Class A Roller Bearings (NW Mailing List)

NW Mailing List nw-mailing-list at
Mon Apr 9 06:18:48 EDT 2007

"Can anyone on the list enlighten a couple of NWHS members regarding how the
first style of driving axle bearings worked on the Class A?"


I assume you're referring to the "floating driving axle" arrangement used on
the early Class A's. According to the reprint of Jeffries' book on N&W
steam, these bearings were used on only the first few A's (I'm not sure of
the roaed numbers) and conventional roller bearings were fitted to later

In the floating driving axle arrangement, the roller bearing on each side of
the axle is located within the hub of the driver. The center race of the
bearing is fitted over a hollow, non-rotating tube. The tube passes through
(and may be a part of) the driving boxes, which fit into the frame openings
and support the locomotive's weight via the springs. The axle serves to
connect the two drivers together, transfer the torque from one side to the
other, and hold the drivers in alignment, but does not carry the weight of
the locomotive, and does not contact the roller bearings.
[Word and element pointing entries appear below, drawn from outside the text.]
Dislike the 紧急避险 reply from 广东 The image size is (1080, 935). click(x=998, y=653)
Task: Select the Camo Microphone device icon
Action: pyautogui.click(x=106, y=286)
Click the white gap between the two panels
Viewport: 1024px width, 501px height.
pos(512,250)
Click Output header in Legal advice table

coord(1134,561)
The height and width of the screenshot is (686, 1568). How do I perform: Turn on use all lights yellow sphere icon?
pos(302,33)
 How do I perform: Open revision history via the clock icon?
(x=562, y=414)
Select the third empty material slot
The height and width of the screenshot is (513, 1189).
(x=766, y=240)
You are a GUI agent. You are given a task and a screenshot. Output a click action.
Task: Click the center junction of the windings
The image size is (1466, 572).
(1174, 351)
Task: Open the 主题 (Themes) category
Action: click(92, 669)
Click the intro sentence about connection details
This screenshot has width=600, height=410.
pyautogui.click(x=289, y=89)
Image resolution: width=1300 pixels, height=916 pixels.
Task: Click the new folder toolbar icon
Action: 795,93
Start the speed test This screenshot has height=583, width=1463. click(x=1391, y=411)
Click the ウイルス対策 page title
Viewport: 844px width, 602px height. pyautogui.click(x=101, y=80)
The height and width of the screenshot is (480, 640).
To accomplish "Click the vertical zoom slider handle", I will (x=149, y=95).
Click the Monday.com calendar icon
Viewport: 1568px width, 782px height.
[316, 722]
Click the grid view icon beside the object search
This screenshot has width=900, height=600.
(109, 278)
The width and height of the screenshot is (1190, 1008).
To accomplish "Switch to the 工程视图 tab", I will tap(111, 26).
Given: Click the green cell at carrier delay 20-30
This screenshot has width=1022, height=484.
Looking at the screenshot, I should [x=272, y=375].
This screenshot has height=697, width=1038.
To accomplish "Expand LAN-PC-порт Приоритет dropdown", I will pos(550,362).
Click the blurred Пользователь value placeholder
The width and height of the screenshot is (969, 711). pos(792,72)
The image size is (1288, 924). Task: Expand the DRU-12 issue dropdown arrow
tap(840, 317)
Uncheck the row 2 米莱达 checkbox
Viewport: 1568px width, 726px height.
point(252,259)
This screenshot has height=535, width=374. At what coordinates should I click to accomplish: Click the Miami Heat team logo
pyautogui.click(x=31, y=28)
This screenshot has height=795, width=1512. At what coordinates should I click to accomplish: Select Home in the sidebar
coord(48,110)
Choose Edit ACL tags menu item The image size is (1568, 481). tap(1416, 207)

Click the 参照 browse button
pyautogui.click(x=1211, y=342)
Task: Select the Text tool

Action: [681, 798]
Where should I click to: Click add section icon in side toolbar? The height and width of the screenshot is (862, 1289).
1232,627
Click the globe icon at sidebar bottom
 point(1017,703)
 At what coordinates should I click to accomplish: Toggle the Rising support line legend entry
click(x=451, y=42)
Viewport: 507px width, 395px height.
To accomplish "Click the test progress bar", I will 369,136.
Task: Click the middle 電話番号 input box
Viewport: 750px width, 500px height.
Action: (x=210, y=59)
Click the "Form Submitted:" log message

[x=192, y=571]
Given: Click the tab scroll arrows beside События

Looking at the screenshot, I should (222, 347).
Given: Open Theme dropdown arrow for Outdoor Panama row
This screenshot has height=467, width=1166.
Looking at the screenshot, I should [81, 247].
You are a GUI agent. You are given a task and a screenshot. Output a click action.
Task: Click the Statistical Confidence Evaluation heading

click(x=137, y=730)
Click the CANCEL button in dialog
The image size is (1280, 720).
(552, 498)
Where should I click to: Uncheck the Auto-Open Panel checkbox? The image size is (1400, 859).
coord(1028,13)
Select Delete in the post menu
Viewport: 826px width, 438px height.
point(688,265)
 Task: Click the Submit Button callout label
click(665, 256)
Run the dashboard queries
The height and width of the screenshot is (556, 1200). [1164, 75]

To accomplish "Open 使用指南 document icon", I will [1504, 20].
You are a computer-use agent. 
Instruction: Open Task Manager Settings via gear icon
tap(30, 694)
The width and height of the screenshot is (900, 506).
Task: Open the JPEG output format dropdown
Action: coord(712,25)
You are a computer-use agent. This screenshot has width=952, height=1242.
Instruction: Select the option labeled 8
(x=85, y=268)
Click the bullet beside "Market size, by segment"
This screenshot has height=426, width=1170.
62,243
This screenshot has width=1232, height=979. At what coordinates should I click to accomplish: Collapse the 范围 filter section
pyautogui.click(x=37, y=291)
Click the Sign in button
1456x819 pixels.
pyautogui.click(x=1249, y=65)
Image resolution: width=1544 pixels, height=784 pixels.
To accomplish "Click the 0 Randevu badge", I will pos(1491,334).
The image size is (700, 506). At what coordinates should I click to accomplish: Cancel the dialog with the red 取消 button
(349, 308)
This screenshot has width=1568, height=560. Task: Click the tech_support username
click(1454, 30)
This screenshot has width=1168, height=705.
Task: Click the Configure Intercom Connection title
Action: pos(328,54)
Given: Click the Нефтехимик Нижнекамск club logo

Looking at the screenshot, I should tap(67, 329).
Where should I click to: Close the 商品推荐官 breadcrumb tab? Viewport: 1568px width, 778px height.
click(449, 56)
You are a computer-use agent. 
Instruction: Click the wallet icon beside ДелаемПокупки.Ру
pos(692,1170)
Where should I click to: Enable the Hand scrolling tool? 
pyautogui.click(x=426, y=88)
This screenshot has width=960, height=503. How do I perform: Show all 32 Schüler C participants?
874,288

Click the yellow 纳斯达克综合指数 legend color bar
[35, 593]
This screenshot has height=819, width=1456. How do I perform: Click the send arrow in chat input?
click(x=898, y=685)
It was certainly an interesting arrangement, and allowed VERY large roller
bearings to be fitting to the engine. One thought I've had is this
arrangement may have been devised to allow roller bearings to be retrofitted
to non-roller bearing locomotives. Fitting roller bearings to steam
locomotives originally equipped with conventional bearings can be near
impossible due to the size of the frame openings for the driving axles.
(Read about problems retrofitting roller bearings to a locomotive on the
Smokey Mountain Railway a few years back for more information.) Roller
bearings require much more space than conventional bearings and the floating
driving axle arrangement would have been one way around this, although it
would have probably required new drivers for the engine.